HOW TO COMPLETE THIS TASK:
In the entries below, which lines run from the one with "Image resolution: width=488" through the one with "Task: Open the Grafana dashboard icon"? Repeat exactly those, both included, and no pictures.

LISTED RECORDS:
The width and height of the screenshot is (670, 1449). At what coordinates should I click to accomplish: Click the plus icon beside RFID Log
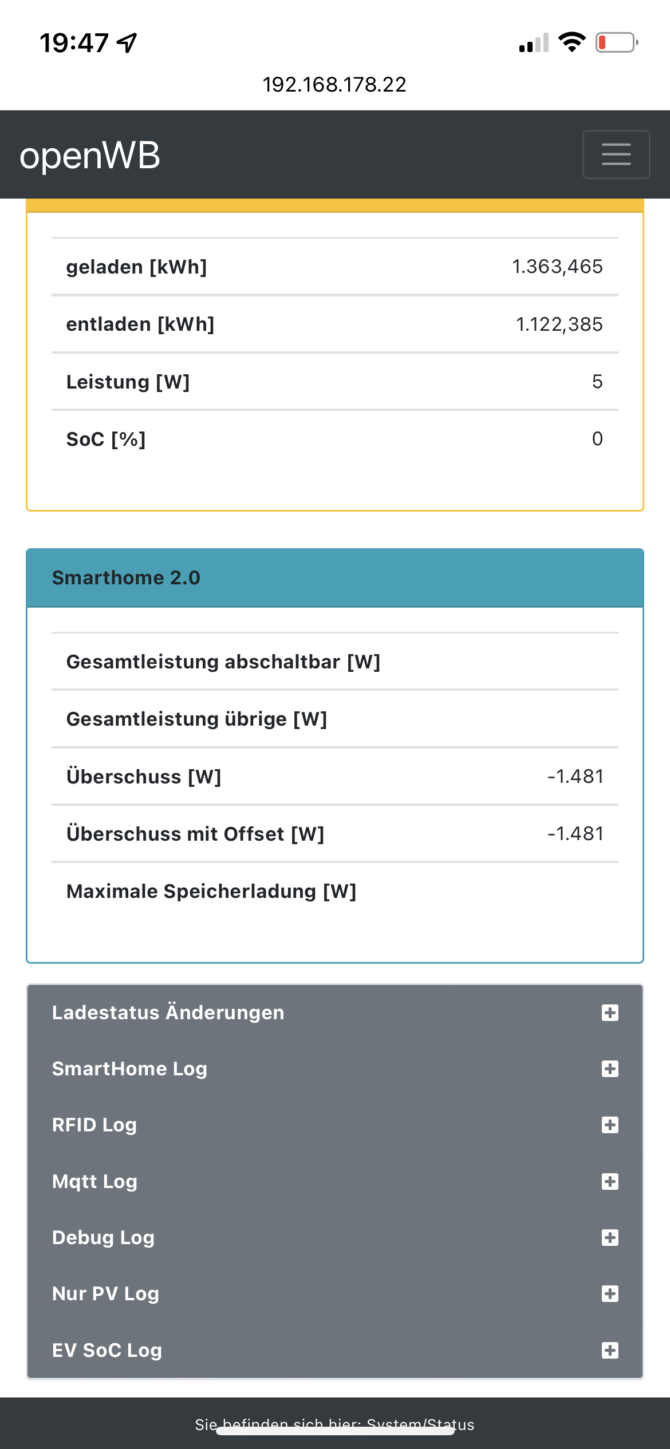(x=610, y=1125)
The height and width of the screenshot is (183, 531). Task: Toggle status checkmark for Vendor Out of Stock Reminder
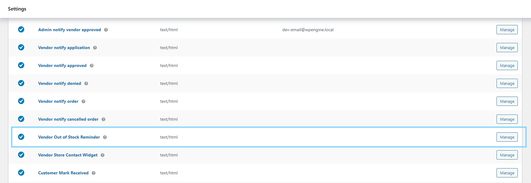(x=21, y=137)
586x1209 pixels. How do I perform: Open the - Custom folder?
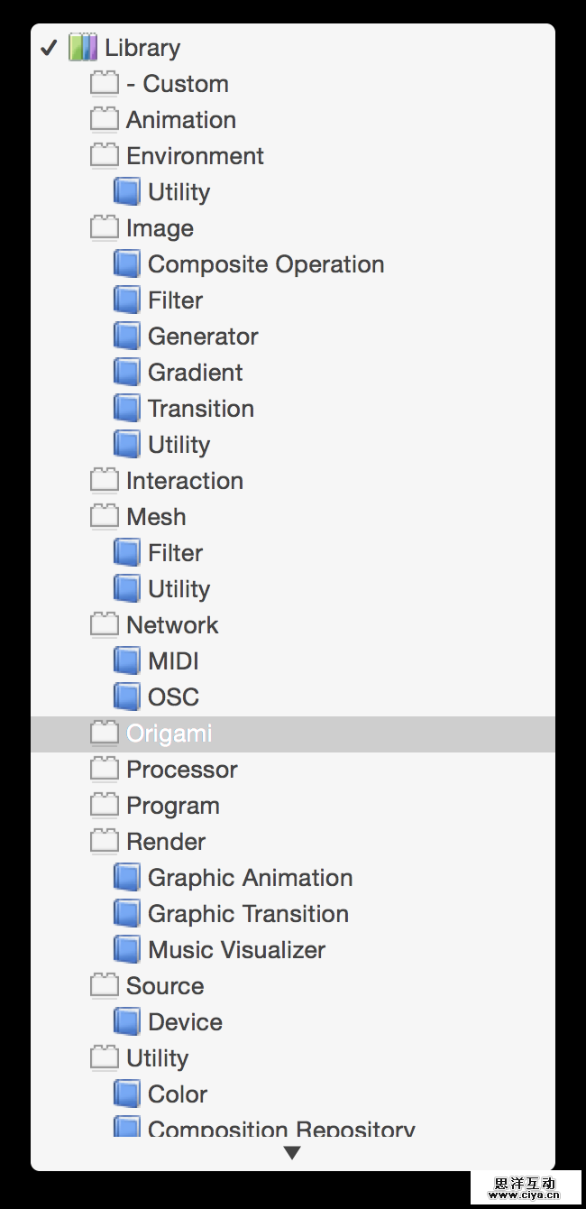click(178, 84)
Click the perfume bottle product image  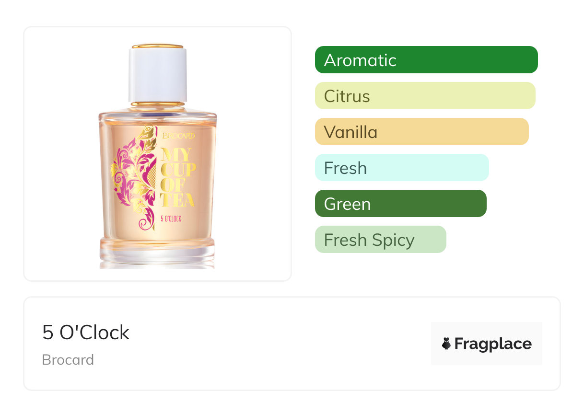coord(158,182)
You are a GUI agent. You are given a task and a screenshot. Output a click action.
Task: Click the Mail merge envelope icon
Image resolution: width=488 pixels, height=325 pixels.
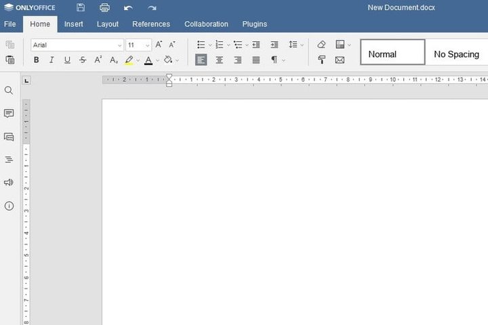tap(340, 60)
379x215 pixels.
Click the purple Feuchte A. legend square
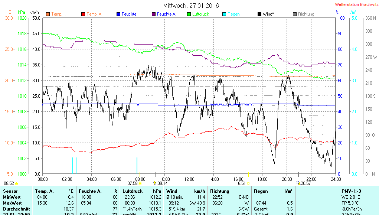[153, 14]
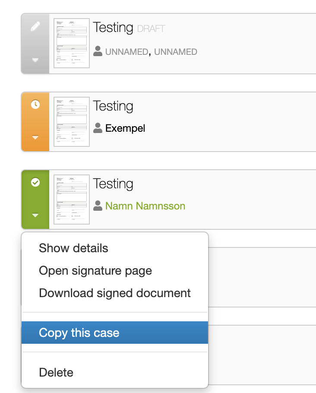The image size is (316, 393).
Task: Click the pencil icon on draft case
Action: (35, 26)
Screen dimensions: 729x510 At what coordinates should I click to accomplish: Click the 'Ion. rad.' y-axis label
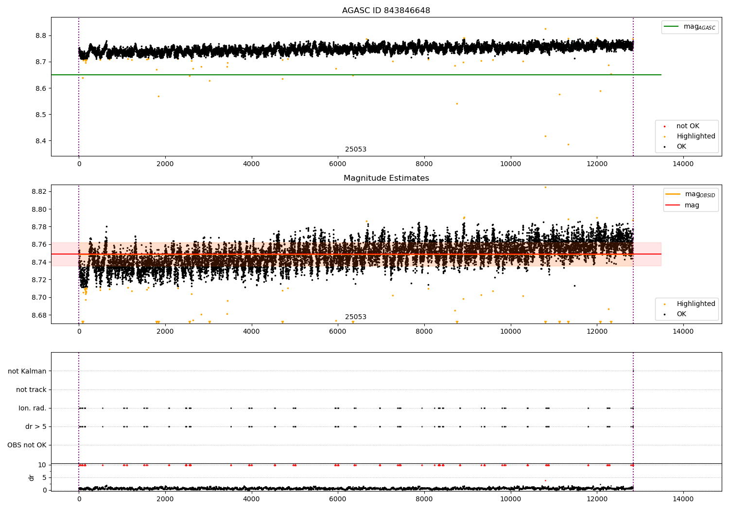[x=33, y=408]
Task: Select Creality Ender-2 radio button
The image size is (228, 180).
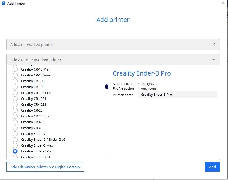Action: (15, 134)
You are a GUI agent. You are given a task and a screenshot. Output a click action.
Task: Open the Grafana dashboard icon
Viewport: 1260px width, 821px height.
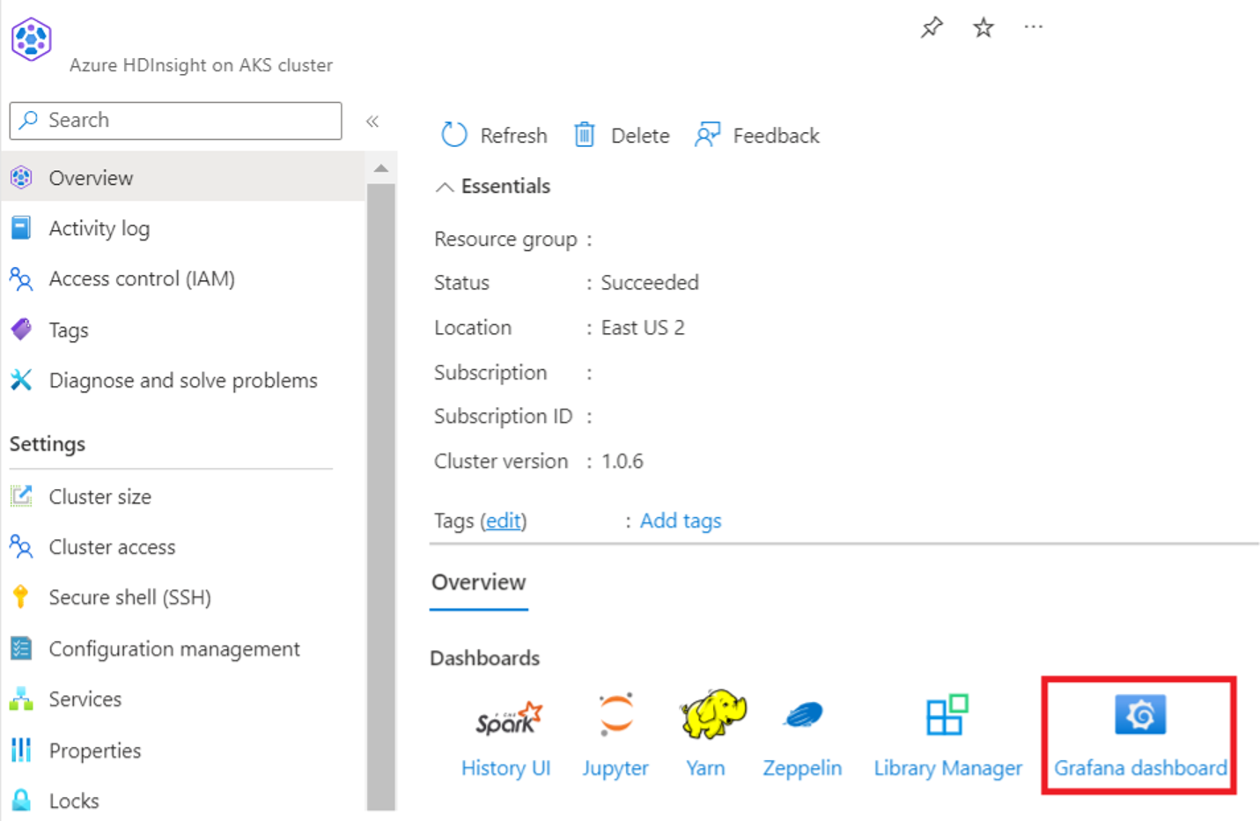tap(1139, 714)
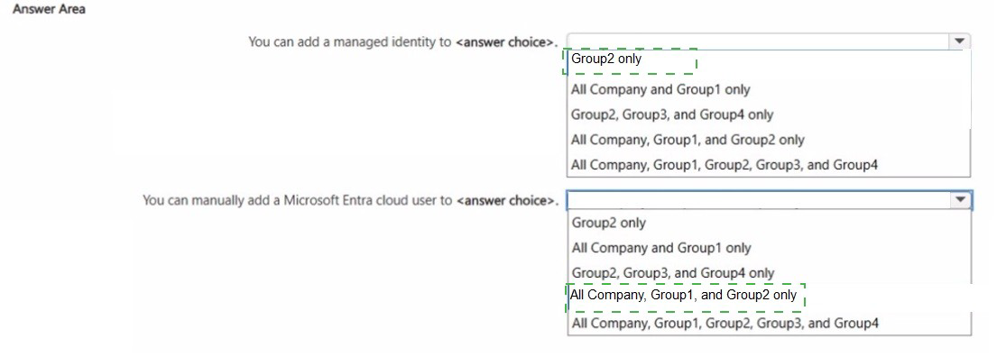Choose 'All Company and Group1 only' for cloud user
Image resolution: width=997 pixels, height=357 pixels.
661,248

RESULT FOR THIS EXERCISE:
Image resolution: width=488 pixels, height=325 pixels.
tap(340, 60)
379x215 pixels.
Click the purple Feuchte A. legend square
[153, 14]
The image size is (316, 393).
Task: Click the pencil icon on draft case
Action: (35, 26)
Screen dimensions: 729x510 At what coordinates should I click to accomplish: Click the 'Ion. rad.' y-axis label
[x=33, y=408]
Task: Select Creality Ender-2 radio button
The image size is (228, 180).
Action: (15, 134)
You are a GUI agent. You are given a task and a screenshot. Output a click action.
Task: Open the Grafana dashboard icon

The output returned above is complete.